Women with acute abdominal pain might have other etiology of the pain rather than pelvic inflammatory diseases such as appendicitis, cholecystic, ectopic pregnancy or a ruptured ovarian cyst. Adequate history taking combined with ultrasonography is usually sufficient in excluding these differential diagnoses.
Empirical antibiotic treatment of pelvic inflammatory disease in adolescents should not be delayed until the diagnosis is confirmed.
Treatment of Pelvic Inflammatory Disease in Adolescents
The empirical antibiotic treatment of a pelvic inflammatory disease includes parenteral levofloxacin, ofloxacin plus metronidazole, or ampicillin plus doxycycline. Intravenous infusion of doxycycline is painful and perhaps should be avoided.
After 24 hours of empirical intravenous antibiotic therapy, the patient should be re-evaluated. If significant clinical improvement is observed, the patient should be switched to oral antibiotic therapy.
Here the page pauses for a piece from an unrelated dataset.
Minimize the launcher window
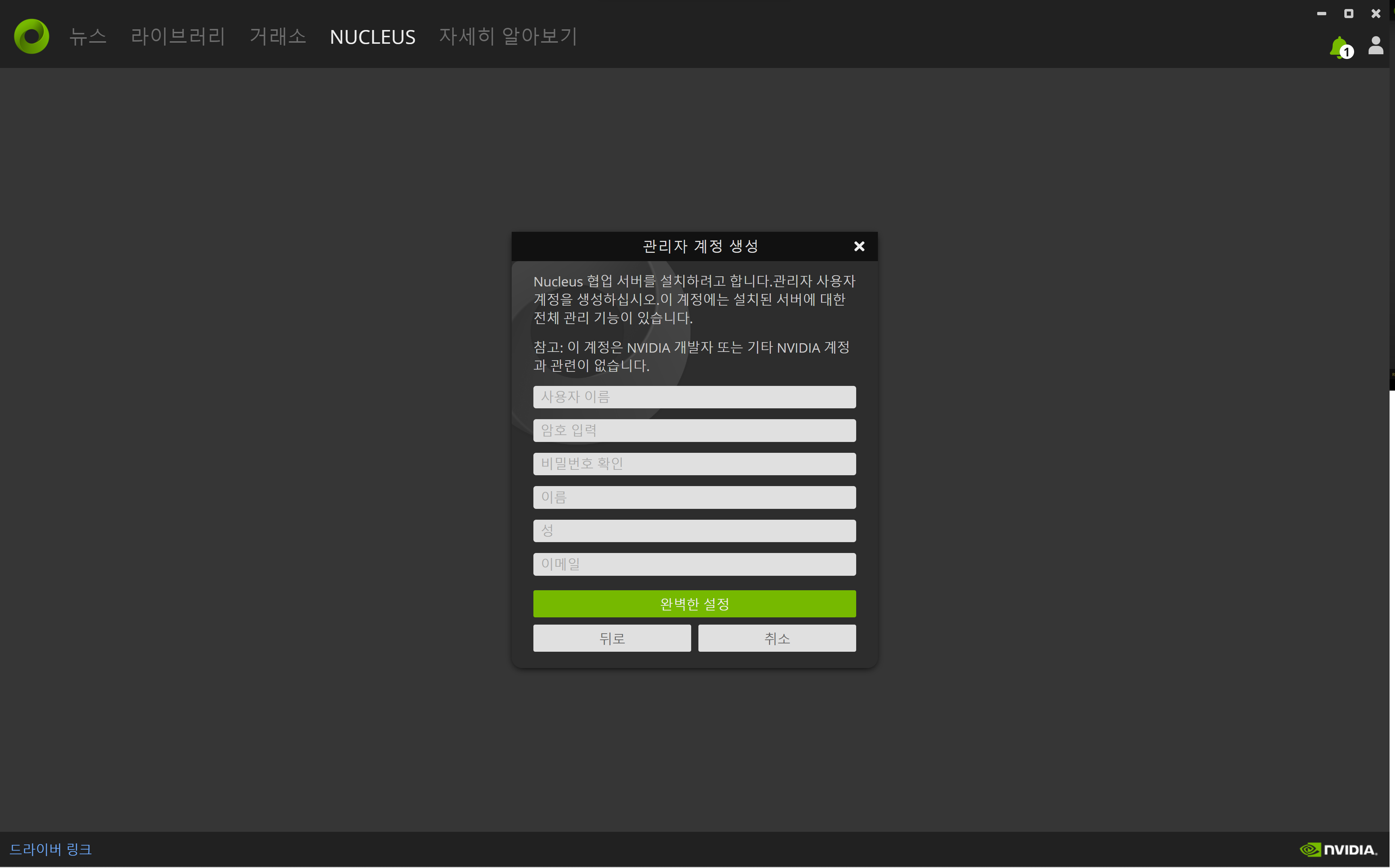This screenshot has height=868, width=1395. 1321,13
The oral antibiotic regimens include ofloxacin 400 mg twice a day for two weeks or levofloxacin 500 mg once a day for two weeks with or without metronidazole 500 mg twice a day for two weeks. Asymptomatic partners should also receive oral antibiotics.
Patients who do not show any response to oral or intravenous antibiotic therapy should be re-evaluated. The most common causes of failure to respond to antibiotic treatment include lack of compliance, tubo-ovarian abscess or an incorrect diagnosis. Patients who do not improve on antibiotic regimens that do not include metronidazole should be given more time and re-evaluated after the addition of metronidazole.
Patients should be re-screened for gonorrhea and chlamydia four to six weeks after therapy is completed to confirm the success of the treatment and to exclude possible recurrence disease.
Pregnant patients, those who do not respond to oral antibiotic therapy, or those who are septic should be admitted for in-patient care.